What the task asks: Print, exactly as written, the line in the entries below that contains "Image resolution: width=688" and every line after it up to and including the last. Omit pictures.

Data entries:

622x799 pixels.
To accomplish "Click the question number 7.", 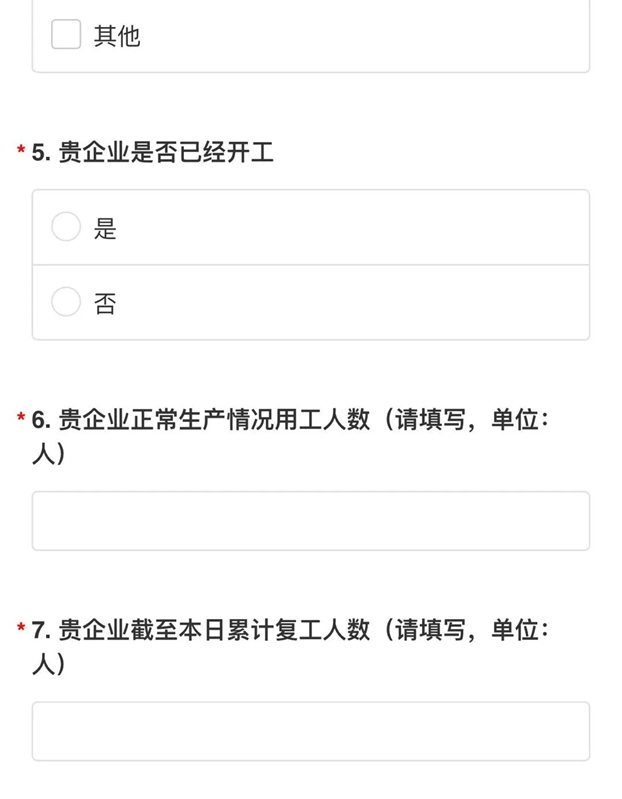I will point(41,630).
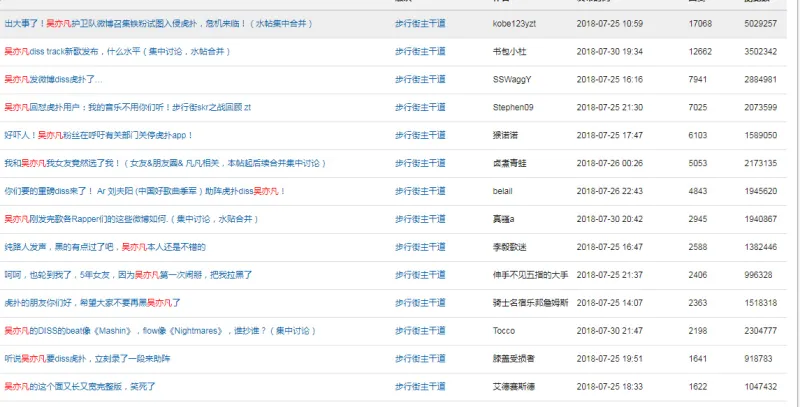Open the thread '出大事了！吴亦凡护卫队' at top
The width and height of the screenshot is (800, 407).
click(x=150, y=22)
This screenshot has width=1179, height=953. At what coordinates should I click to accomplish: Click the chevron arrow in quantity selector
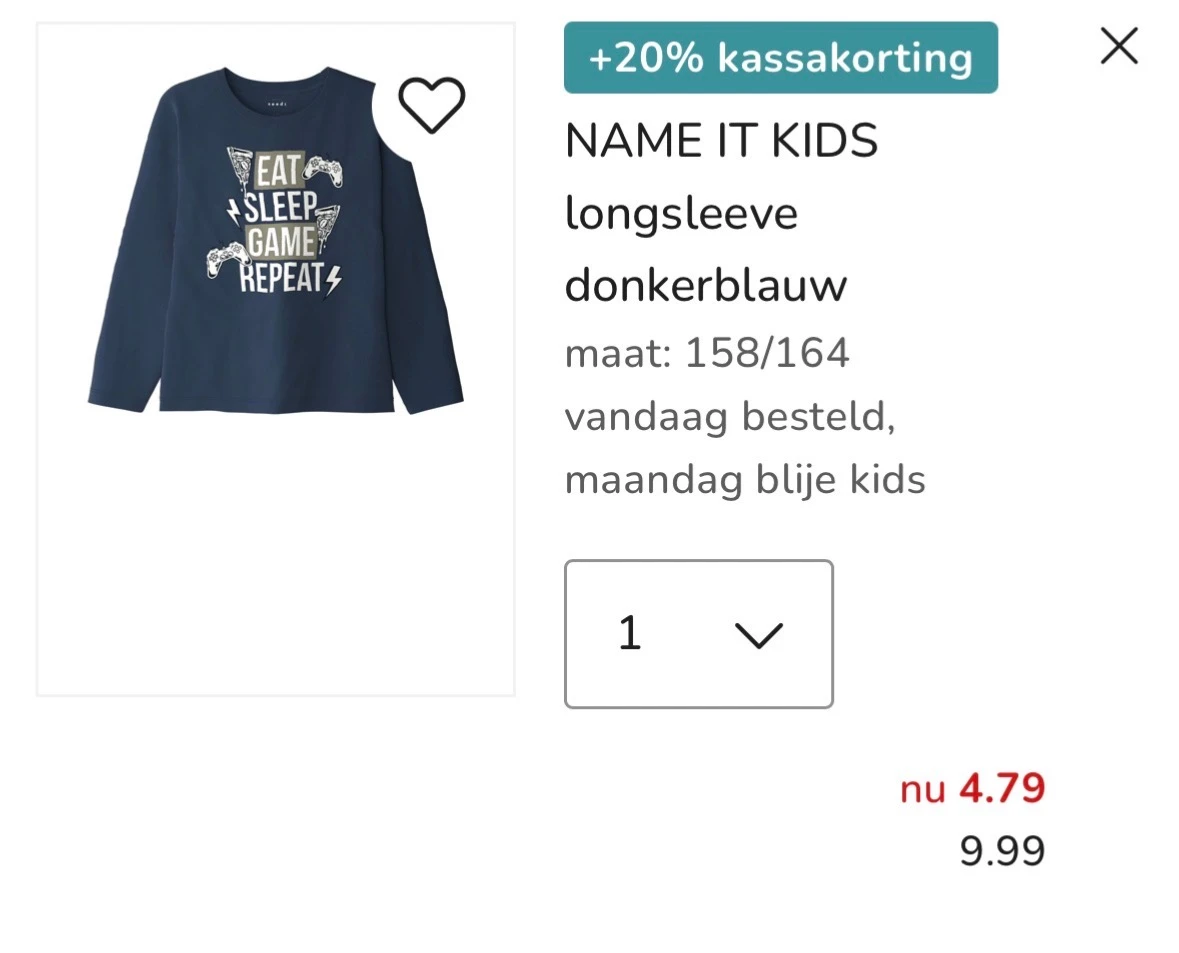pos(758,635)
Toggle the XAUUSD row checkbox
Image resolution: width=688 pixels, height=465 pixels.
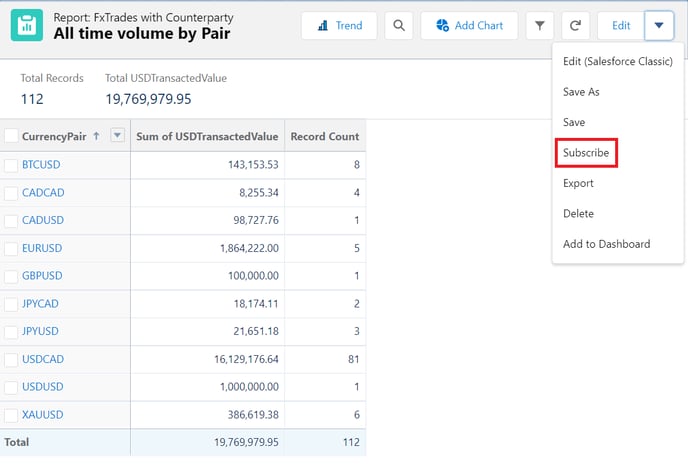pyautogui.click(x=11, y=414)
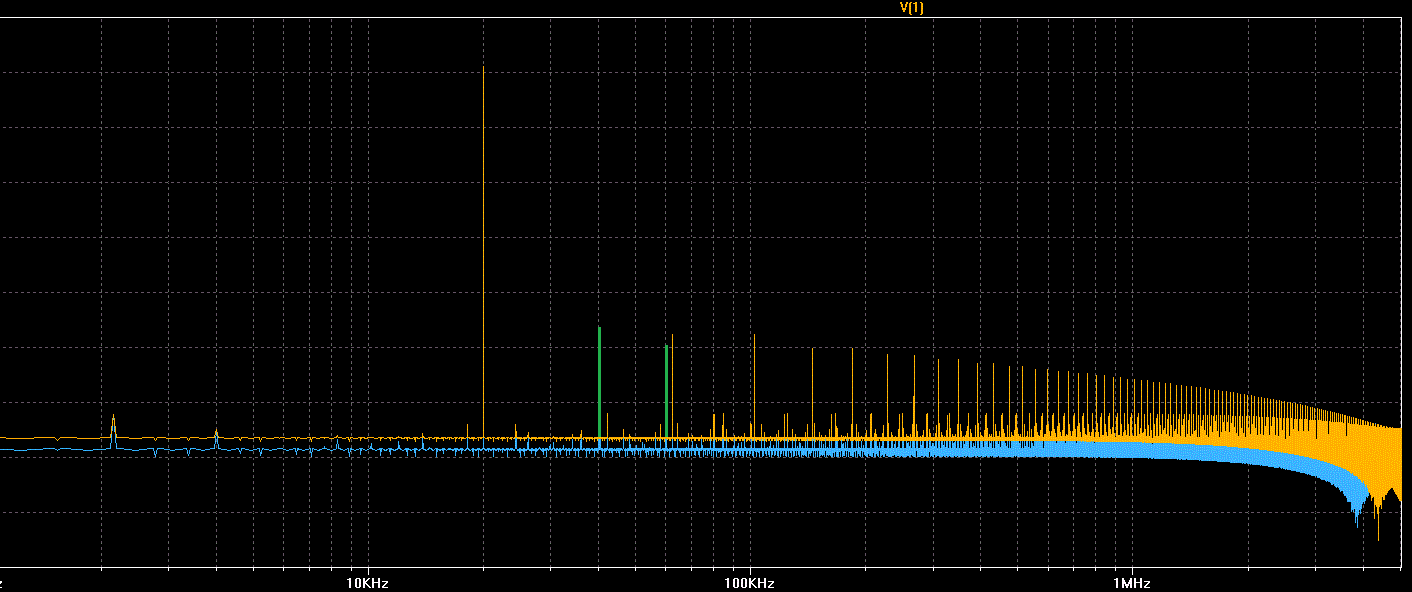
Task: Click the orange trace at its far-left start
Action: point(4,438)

Result below:
Image resolution: width=688 pixels, height=465 pixels.
pyautogui.click(x=11, y=414)
Task: Click the orange trace at its far-left start
Action: point(4,438)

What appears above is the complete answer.